Schüleraustausch: „Mensch ärgere Dich nicht“ verbindet ferne Welten

Schüleraustausch: „Mensch ärgere Dich nicht“ verbindet ferne Welten

25 chinesische Schüler sind in Köln zu Besuch und begeistern dort die Menschen mit ihrer Chormusik.

Köln. Es gibt Dinge, die mögen die Menschen rund um den Globus. Dass dies auch für das Brettspiel „Mensch ärgere Dich nicht“ gilt, haben Kölner Schüler des Humboldt-Gymnasiums erfahren, die derzeit 25 Jugendliche aus der Partnerstadt Peking zu Gast haben.

Am Sonntag waren die Gäste aus China bei den deutschen Familien zu Besuch. „Unsere Schüler waren begeistert, wie offen die Gäste sind, das hätten sie so nicht erwartet. Man hat gemeinsam gespielt, gegessen und FC geguckt“, sagt Lehrer Tim Gockel.

Begeistert sind auch die Schüler aus Fernost: „Die Leute hier backen sehr gut — vor allem Apfelkuchen. Toll ist, wie spät hier die Leute am Wochenende aufstehen, und wie sie den Tag ohne Hektik genießen. Interessant ist auch, wie gut und sicher in Köln die U-Bahn funktioniert“, sagt Terrence (18). Seine Mitschülerin Vivian (17) mag die Kölner Menschen: „Auf der Straße sind die Leute sehr freundlich und gelassen. Allerdings sind im Vergleich zu Peking hier nur sehr wenige Passanten auf der Straße unterwegs.“

Die chinesischen Gästen kommen aus einer bekannten Schule in Peking, die 10 000 Schüler hat und wo die Turnhalle drei in die Erde gebaute Ebenen besitzt. Zur Oberstufe gehören alleine 1000 Schüler. Die 25 Jugendlichen sind Teil eines Schulchors, der am Sonntag am Schokoladenmuseum aufgetreten war und der noch die Chance bekommen soll, im Dom zu singen.

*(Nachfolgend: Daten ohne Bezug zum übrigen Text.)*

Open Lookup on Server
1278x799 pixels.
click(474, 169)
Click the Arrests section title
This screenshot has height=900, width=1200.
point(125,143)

Im Gegenzug werden beim kulturellen Austausch vom Humboldt-Gymnasium die Schulband Triple Bt’s sowie weitere Schüler nach China reisen. Dort wird gerade daran gearbeitet, dass die Kölner im großen Konzertsaal der Verbotenen Stadt auftreten können. „Mich interessiert, wie es tatsächlich in China aussieht und wie dort der Alltag ist. Man hört ja vieles, aber sich persönlich vor Ort alles anzuschauen ist besser“, sagt Schülervertreter Matthieu Tiltmann (14). Sein Mitschüler Noah Gottschalk (16) ist wie er zum ersten Mal in China: „Das ist dort wohl ein komplett anderes Leben, ich bin sehr gespannt, was mich erwartet. Gerne würde ich auch die chinesische Mauer sehen.“

Die Schüler bleiben bis zum Donnerstag in Köln, danach geht es mit einer Zwischenstation in der Gedenkstätte Bergen-Belsen nach Berlin. Begrüßt wurden die Gäste am Montagvormittag im Historischen Rathaus von Bürgermeisterin Elfi Scho-Antwerpes: „Diese persönlichen Kontakte, die Sie gerade machen, füllen eine Stadtpartnerschaft mit Leben. Manchmal werden lebenslange Freundschaften daraus. Meine Tochter ist gerade in Hongkong bei einer chinesischen Freundin und erlebt dort eine Hochzeit.“

In Köln gehöre China mittlerweile zum Alltagsleben. In den Schule werde Chinesisch gelernt, das chinesische Essen sei auch in Köln sehr beliebt und die chinesische Medizin werde Alternative zur klassischen Medizin angesehen, hat Scho-Antwerpes einige Beispiele parat. Seit 28 Jahren gibt es die Städtepartnerschaft mit Peking.